Era un
hombre de frases breves, hondas y de majestuosos silencios, un conciliador
amoroso, casi toda su generación se enemistó, sin embargo, Castelar, con su
nobleza luminosa, sobrevivió a las diferencias y fue con todos un amigo. Nunca
le conocí más allá de nuestros encuentros y conversaciones, lo nuestro fue una
amistad literaria que me permitió crecer y saber más de la poesía. Él quería a Sosa,
a Galeas, a Merren y a Paredes, amaba a Gladis y a todos sus hijos,
reivindicaba su origen humilde y le gustaba cantar cuando el vino le besaba el
alma.
En 1996 entré a la biblioteca de la Universidad Pedagógica Nacional
Francisco Morazán y sin saber nada de él, di con su libro “Poema estacional”,
desde entonces amé a Castelar, pregunté por sus otros libros, le seguí la pista
y un día la vida me dio el privilegio de encontrarlo y ser su amigo de
conversaciones, cafés y cervezas.
Le guardo ese respeto que uno le guarda a los buenos poetas;
leerlo era reedificar la noción del origen, sin embargo esa poesía de Castelar
evitaba la memoria como una idea apolillada donde el tiempo es nostálgico o
posee una dulzura marchita, todo lo contrario, la poesía de Castelar, insiste
en inundarse de la luz del presente, replantea la memoria como fuerza social que
puede cambiar este mundo por otro donde el ciudadano común no es un héroe
anónimo sino un constructor de su propia vida y la de los otros. Su poesía se
arraiga en recorrer la intimidad del día a día, es tan importante la flor que
nace, el pájaro que canta solitario en la noche, el adobe de una casa, la rabia
o la impotencia del obrero, el viento forjando las miradas de los niños, la
evidencia del mar en el hueco de las manos o la urgencia de protestar y
comprometerse con la necesidad propia y ajena. Una poesía transparente que exige
un oficio también transparente: escribir con nobleza y autenticidad; “espero
que la poesía me edifique” dijo en una entrevista, una expresión que no permite
duda alguna y que admite que la vocación de un poeta no sólo es estética, sino
ética; y yo lo creo, porque se diga lo que se diga, hay una verdad en el oficio
de escribir: hacerlo bien, con alto profesionalismo, pero también el escritor
no debe tenerle miedo a la verdad y al compromiso de asumirse parte de un
tiempo donde no solamente lo golpean las lecturas literarias sino el sol del
mediodía, el sabor lacrimógeno de la esperanza que es más letal que el gas que
lanzan los dictadorzuelos de ocasión porque vivimos en tiempos complicados
donde un escritor debe asumirse como tal, no sólo ante sus libros sino ante la
vida.
Castelar comprendía estas cosas; en muchas ocasiones me
comentó que no se trataba que un poeta se validara con el proselitismo y las
ideologías, se trataba de vivir con sinceridad, trabajando por nuestra creencia
o por nuestras ideas del mundo, no ocultar nunca lo que somos, ni lo que
soñamos.
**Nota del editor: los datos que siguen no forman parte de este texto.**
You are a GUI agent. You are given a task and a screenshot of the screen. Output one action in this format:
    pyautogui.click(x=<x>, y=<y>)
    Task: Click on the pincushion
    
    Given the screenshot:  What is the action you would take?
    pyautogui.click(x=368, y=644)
Ante la humillación valía la pena el sacrificio de la poesía; no se
trata de volverla pancarta, consigna o panfleto, se trata de replantearse las
preguntas precisas sobre la realidad; no se trataba de seguir la horma del
realismo social, sino de obedecer a la primavera. El ideal de poeta al que le
apostaba Castelar no era un líder, no estaba para formar parte del poder y su
festín, todo lo contrario, es un ser incomodo, la pieza final del rompecabezas
que jamás encajará, su religión es la rebeldía, su don esencial es amar el
testimonio humano de los días insignificantes o trascendentales; en esta idea
no cabe el poeta lumpón, el que se agota en la breve lámpara de la bohemia o se
presta como portavoz de una causa; es decir, un buen poeta es esa persona que
el poder no quiere mirar a los ojos porque no sólo es capaz de cantar y contar
su tiempo, sino que representa a la resistencia, a la resiliencia, a la
sensibilidad y a la más bella anarquía; a esas cosas se les teme o se les
respeta, es por eso que en los malos tiempos de la historia humana (y en la
actualidad) más personas buscan respuestas a sus preguntas en la poesía, en la
literatura y en el arte, en vez de la estadística, la política o la sociología;
y no se trata de desechar unas cosas y tomar otras, se trata de comprender que cuando
leemos las ciencias sociales leemos o creemos en una fórmula, una teoría sobre
las estructuras, escenarios o procesos del poder, pero es distinto cuando intentamos
leernos a nosotros mismos en un poema, en un cuadro, en una novela, porque
decidimos libremente la forma de comprender la vida, indagamos desde nuestra
noción personalísima de lo que creemos ser y lo más importante, un buen verso
es capaz de salvarnos la vida, de enseñarnos a soñar o de encontrar justicia.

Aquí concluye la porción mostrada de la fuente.